▶ **WHAT IS EXPECTED**: Please output every entry below exactly as written, leaving out any pictures.

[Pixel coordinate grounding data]
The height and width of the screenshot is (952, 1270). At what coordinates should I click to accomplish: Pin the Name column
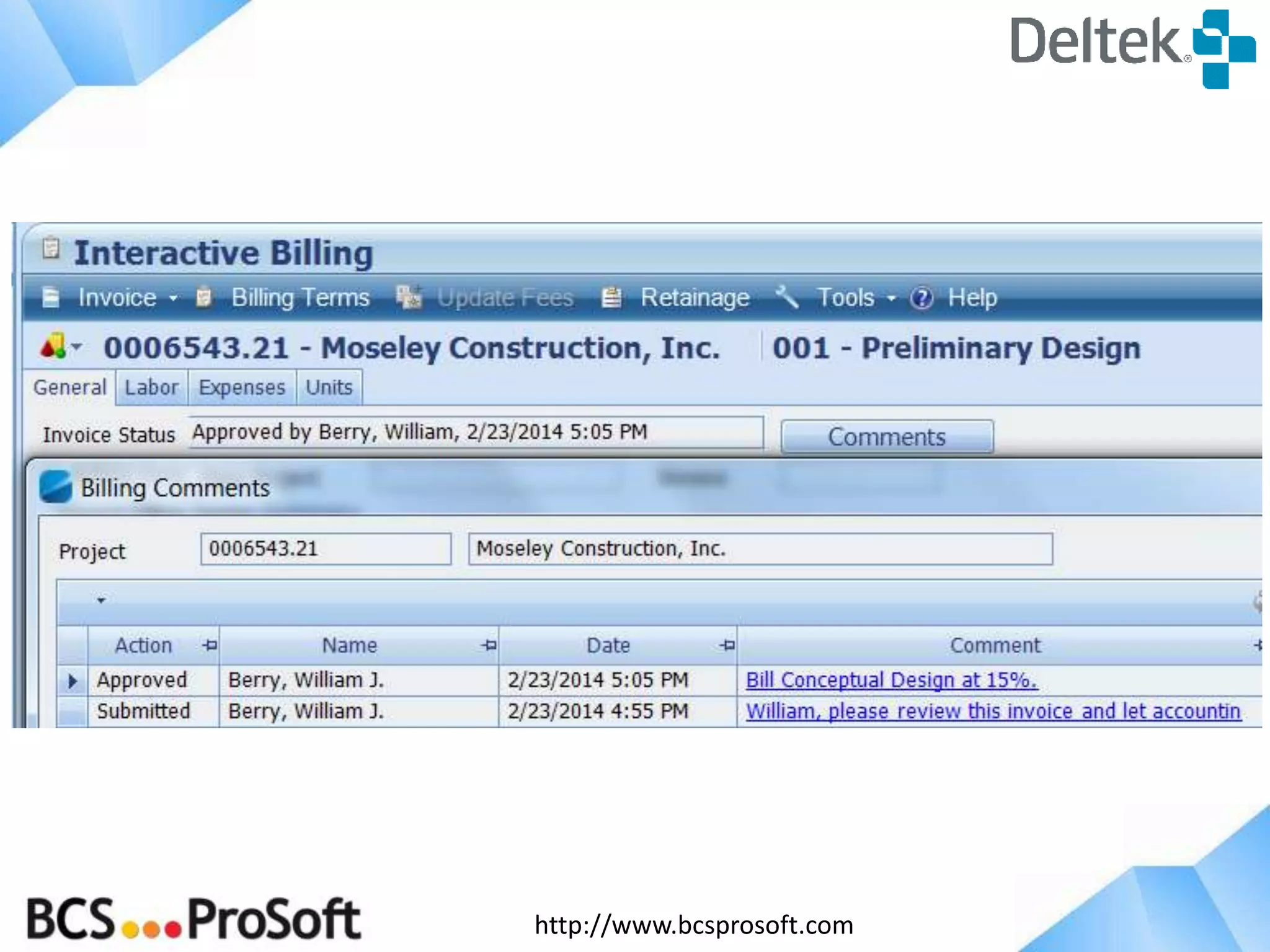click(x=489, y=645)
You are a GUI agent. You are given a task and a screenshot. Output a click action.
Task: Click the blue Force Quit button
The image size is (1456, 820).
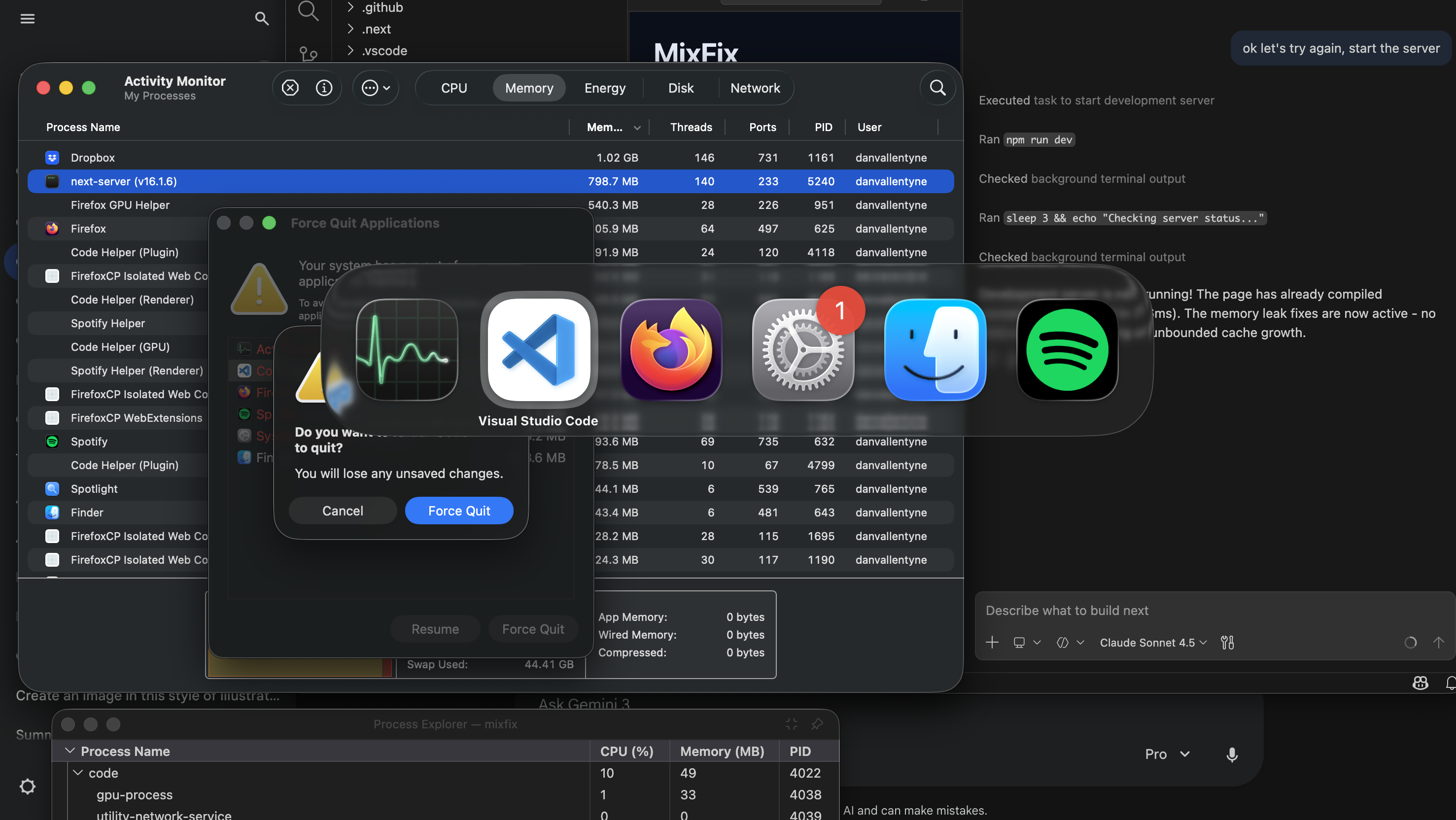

▶ **RESULT**:
The height and width of the screenshot is (952, 1270). At what coordinates should I click to accomplish: Pin the Name column
click(x=489, y=645)
You are a GUI agent. You are given a task and a screenshot. Output a click action.
Task: Click the blue Force Quit button
The image size is (1456, 820).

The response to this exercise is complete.